Seen in context, the faulty reasoning behind the questionable resolutions by the dissenting, Amewhule-led legislators remains self-manifest as they, like persons under a spell, had misread the rules of the game they indulged in. For instance, it was out of place for these dissenting RSHA legislators to contemplate antagonising the governor over delay in remittance of November 2023 funding of the institution. After all, as a statutory arm of government, the RSHA enjoys the liberty and powers to deploy fiscal ways and means – including obtaining bank loans to run is operations in the interim, while sorting out any reported delay in remittances.

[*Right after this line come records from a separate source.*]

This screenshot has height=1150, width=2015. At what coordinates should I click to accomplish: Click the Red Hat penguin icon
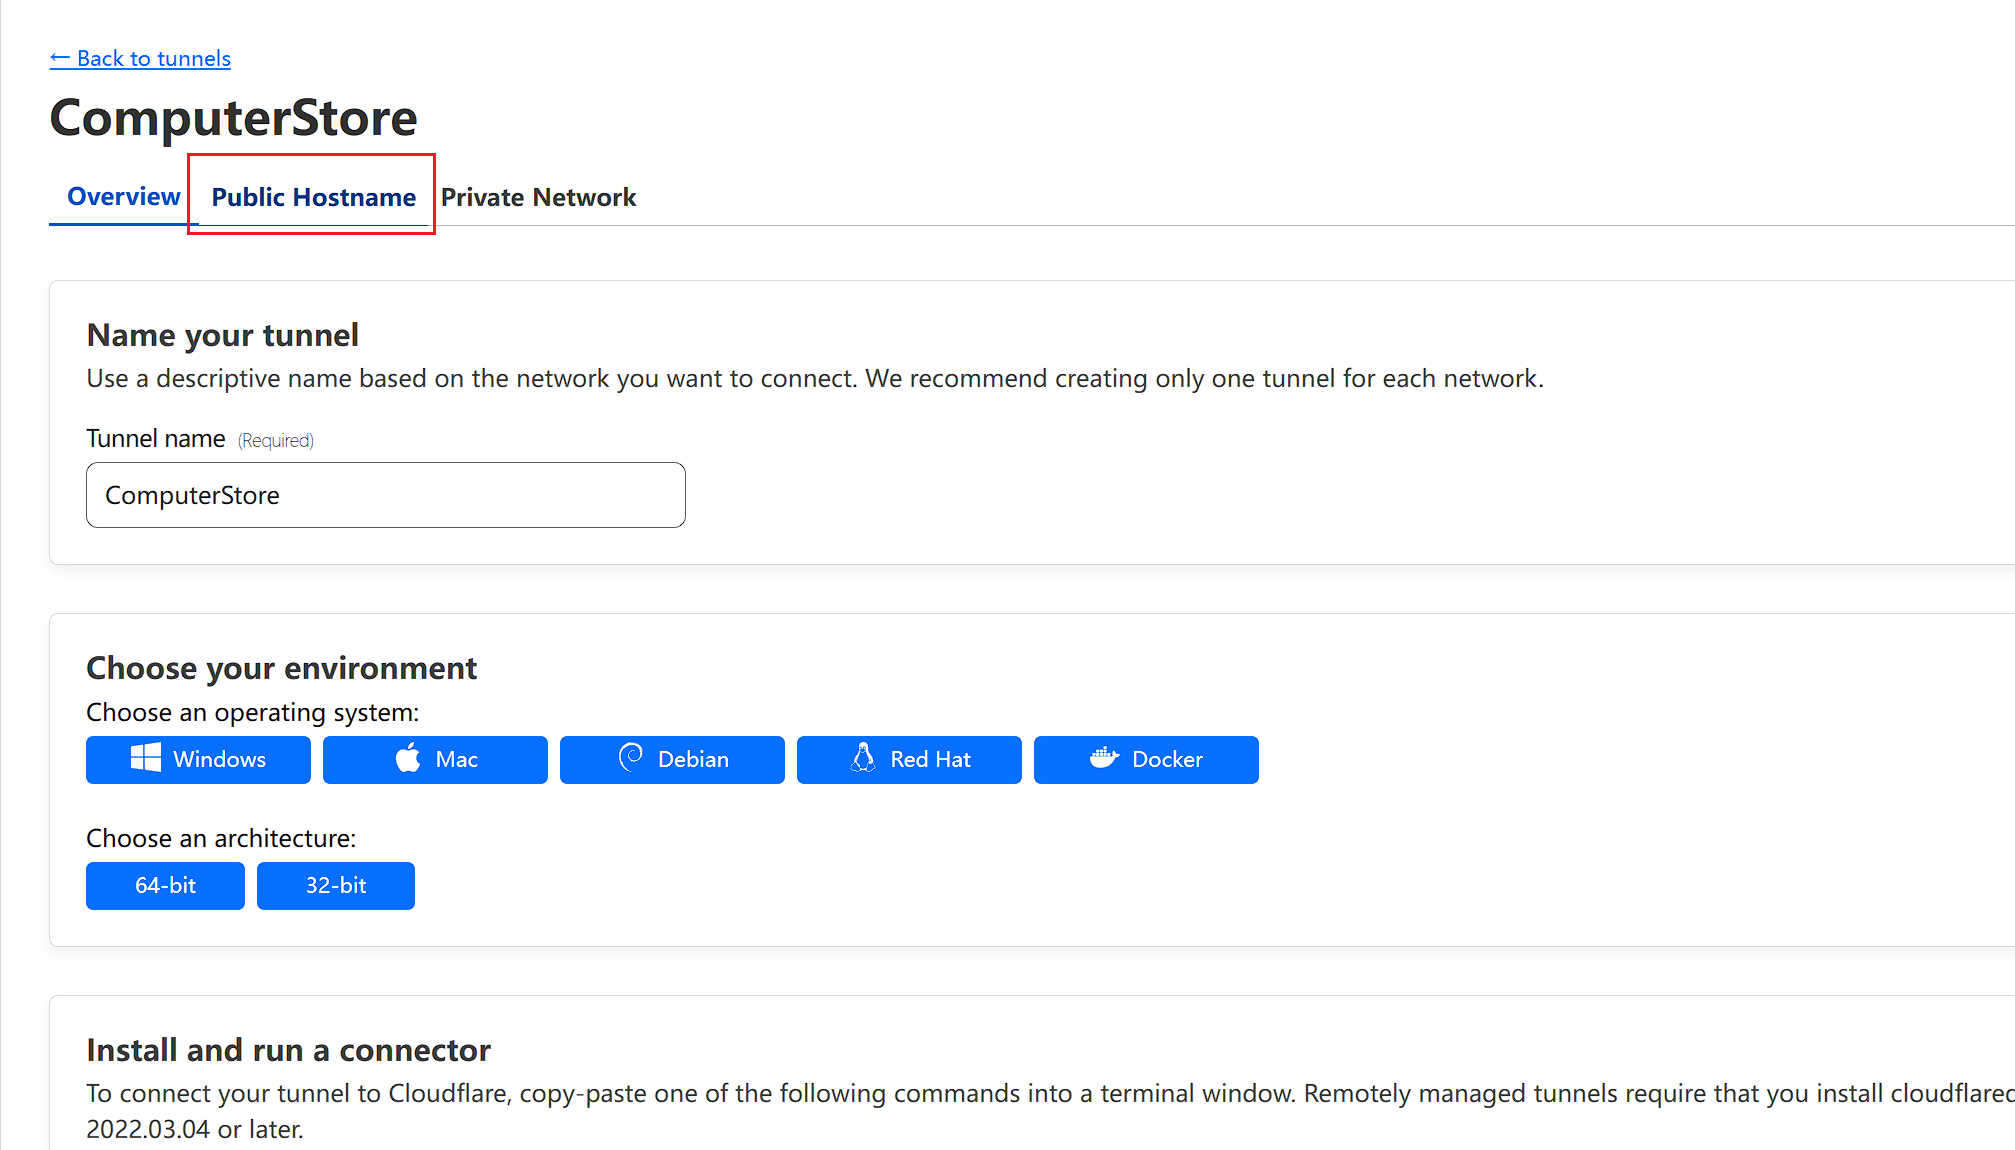tap(863, 758)
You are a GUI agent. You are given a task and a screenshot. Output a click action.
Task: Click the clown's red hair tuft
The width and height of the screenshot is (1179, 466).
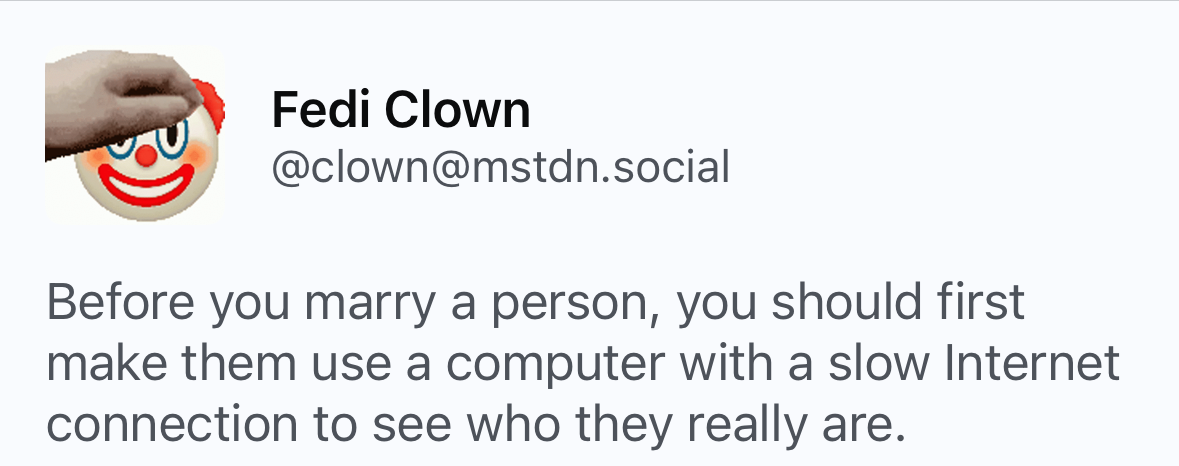coord(212,105)
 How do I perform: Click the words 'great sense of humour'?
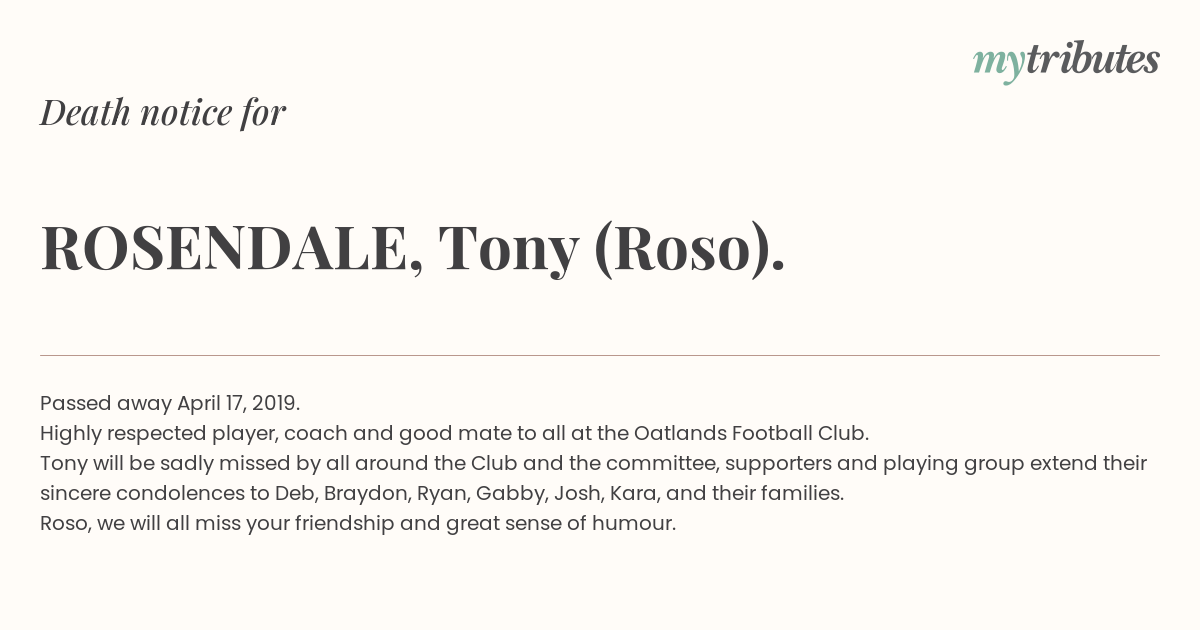(x=561, y=523)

Secondly, for the 27 legislators to resolve to embargo any request by the governor until their demands were met, constituted a manifest assault on the Constitution and due process, hijack of governance and abdication of their constitutional responsibility as elected members of a legislature with powers and responsibilities assigned by the Constitution. Against the backdrop of the wide powers granted the legislature whereby the only change it cannot execute in a polity, is to change a man to a woman and vice versa, the Constitution envisages that the institution shall serve as the primary change agent in governance, being the eye and voice of the people in governance. It is also for such dispensation that it is given the power of the purse, and the sole prerogative to remove a president or governor from office, under specified terms and conditions.

From the position of a balanced perspective on the running political crisis, the truth remains that RSHA under Martins Amewhule, had since its inauguration in June 2023 been unable to set up the mandatory legislative agenda, being a schedule of areas and issues designated for legislative intervention that would provide guidance and credible interfacing with the executive arm, and other organs of government. Had they set up a viable legislative agenda, they would have been engaged in a more sustainable enterprise, and not indulge in the misadventure of launching a failed unjustified impeachment bid, in a proxy war that served any other interest but theirs. For this misadventure they need to be reflecting on the question of who bewitched them to act in denial of self-evident truths?

In the circumstances, rather noteworthy is also the congruence between the proclivities of the RSHA decampees and the antics of the former governor Nyesom Wike, who has not spared any opportunity to excoriate in veiled and clear terms, his successor Siminalayi Fubara, out of a questionable sense of entitlement to docile servitude from the latter. With the present state of affairs, Fubara may have saved himself some relief from the incubus which Wike had constituted over him.

Going forward from now, it needs to be appreciated by all and sundry that the earliest return to normalcy, remains the best option for all parties in the feud. This calls for the governor Siminalayi Fubara as the chief executive of the Rivers State to work assiduously towards executing his constitutional mandate of restoring and sustaining the definitive processes of democratic rule,. This obligation dictates the earliest provision of a legislative facility where the RSHA can conduct its legitimate business of representing the people and in full public glare. The functions of the legislature are threefold namely law-making, constituency representation and oversight of government business. These functions should be provided for to keep the legislature truly functional in the new dispensation.

The obligation goes beyond bothering about the renegade 27 legislators who should now be ruminating over who bewitched them into their recent indulgences in wasteful political shenanigans.